**課題 1:** 脱領土化の解説によれば、ドルーズ=ガタリの立場が論壇を騒がせ、多くの読者から圧倒的な支持を受けたのはなぜですか。1〜3文で説明してください。
**課題 2:** 脱領土化の解説を、最後の文の次から書き継いでください。

日本大百科全書(ニッポニカ) 「脱領土化」の意味・わかりやすい解説
脱領土化
だつりょうどか
déterritorialisation
フランスの哲学者ジル・ドルーズと精神科医フェリックス・ガタリが共同で提唱した主要概念の一つ。「脱領域化」「脱属領化」「脱土地化」などの訳語があてられる場合もある。「領土化(領域化、属領化、土地化)」、「再領土化(再領域化、再属領化、再土地化)」と三位一体となっているほか、「器官なき身体」「欲望する機械」「アレンジメント」など、ドルーズ=ガタリが提唱している他の概念とも参照しあう関係にあり、なかでも同じ三位一体の概念である「コード化」「超コード化」「脱コード化」とは、資本主義システム分析のなかでそれぞれ違った役割を引き受けながら、相互に深く絡まりあったものとして規定されている。
『アンチ・オイディプス』L'anti-Œdipe(1972)のなかで、ドルーズ=ガタリは人類史を「原始国家」「専制国家」「資本主義国家」の三つに分割する視点を示した。ヘーゲルの歴史観を批判的に踏まえたこの分割は、同時に大地→王の身体→貨幣・資本という権力の移行図式にも符合するものとなっており、脱領土化はこの流れにおける第三段階、すなわち、革命や共和制への移行に伴いいったん解放された権力が、貨幣・資本へと再編(再領土化)されていくまでの段階を示した。既存のマルクス主義とは明らかに異質な視点で、人間の欲望が資本主義システムの呪縛から解放されるプロセスを肯定的に解釈したこの立場は、1968年のパリ五月革命で一瞬姿を現したユートピアの本質を明らかにした思想として、論壇を騒がせたばかりでなく、多くの読者からも圧倒的な支持を受けた。この主張は、「スキゾフレニー」「ノマディズム」など他の概念と絡まりあい、多くの誤読や誤解も孕(はら)んだかたちで「ポスト構造主義」や「ポスト・モダン」を代表する言説として流布した。その熱狂は約10年後には日本にも上陸、浅田彰らのパラフレーズによって「ニュー・アカデミズム」というブームを呼び起こした。

**データ部分:**
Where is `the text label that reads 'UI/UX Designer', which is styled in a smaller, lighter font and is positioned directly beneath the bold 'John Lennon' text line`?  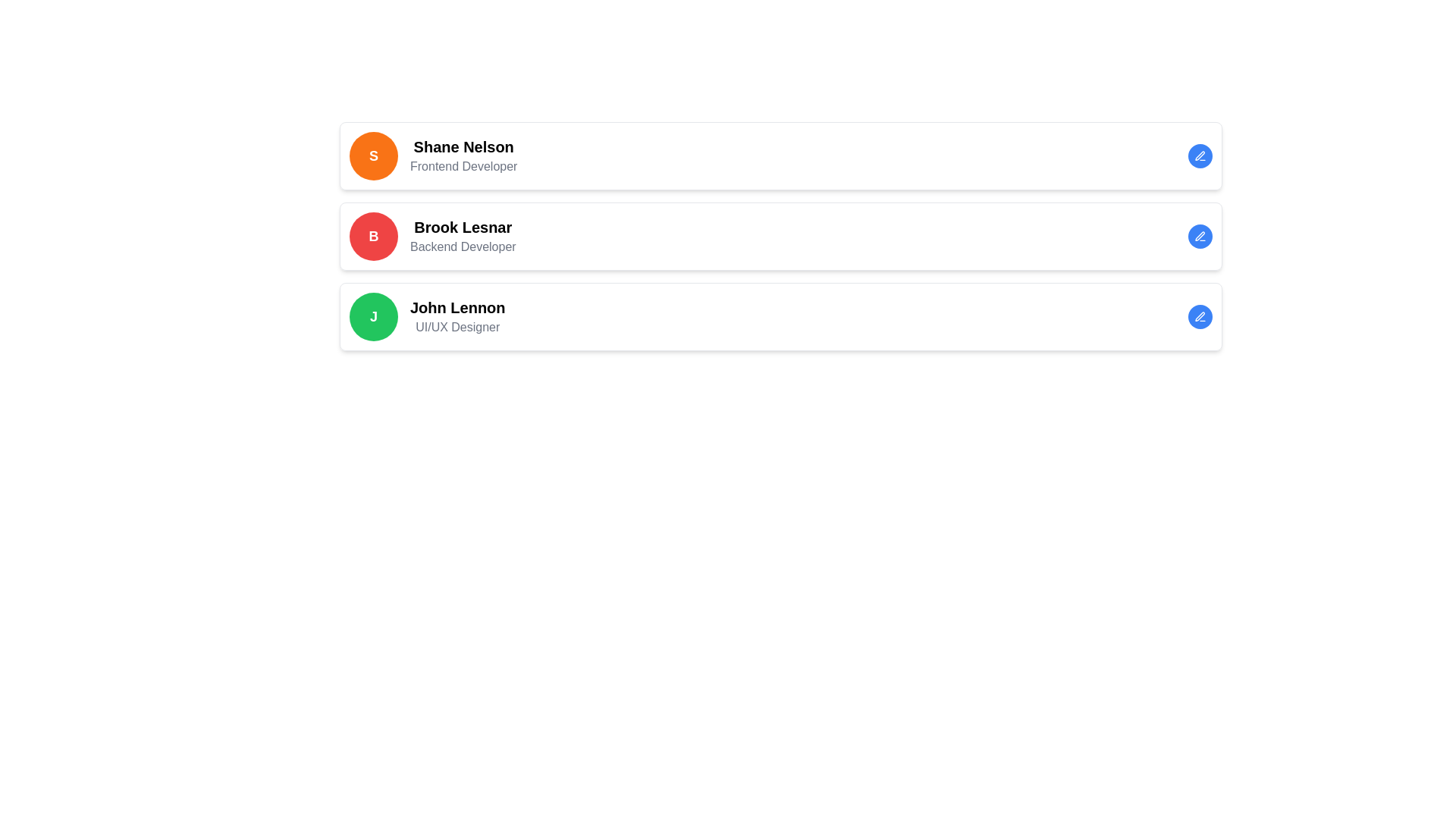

**回答 1:** その立場が、1968年のパリ五月革命で一瞬姿を現したユートピアの本質を明らかにした思想として受け止められたからです。既存のマルクス主義とは明らかに異質な視点から、人間の欲望が資本主義システムの呪縛から解放されるプロセスを肯定的に解釈していました。

**回答 2:**
ところで、『アンチ・オイディプス』の実践編とも呼ぶべき『千のプラトー』Mille plateaux(1980)で、ドルーズ=ガタリは数多くの文学作品や芸術作品に脱領土化のモデルを見いだした後、結論では「いったい絶対的な〈脱〉というものは存在するのだろうか」と前置きして「絶対」や「超越」といった視線を排除しつつ、「領土それ自体が、これに内部から作用する脱領土化のベクトルと不可分である」「〈脱〉領土化は相関的な再領土化と不可分である」「大地は〈脱〉の反対ではない」など、脱領土化があくまで領土化、再領土化との三位一体によって成立する相対的な概念であることを再確認している。脱領土化はけっしてシステムからの逃避を楽観的に肯定するだけの概念ではない。それは、資本主義のシステム全般を絶え間ない流動と考える際、その不可欠の一部をなす概念なのである。
[暮沢剛巳]
『ジル・ドゥルーズ、フェリックス・ガタリ著、市倉宏祐訳『アンチ・オイディプス――資本主義と分裂症』(1986・河出書房新社)』▽『ジル・ドゥルーズ、フェリックス・ガタリ著、宇野邦一ほか訳『千のプラトー――資本主義と分裂症』(1994・河出書房新社)』▽『宇野邦一『ドゥルーズ 流動の哲学』(2001・講談社)』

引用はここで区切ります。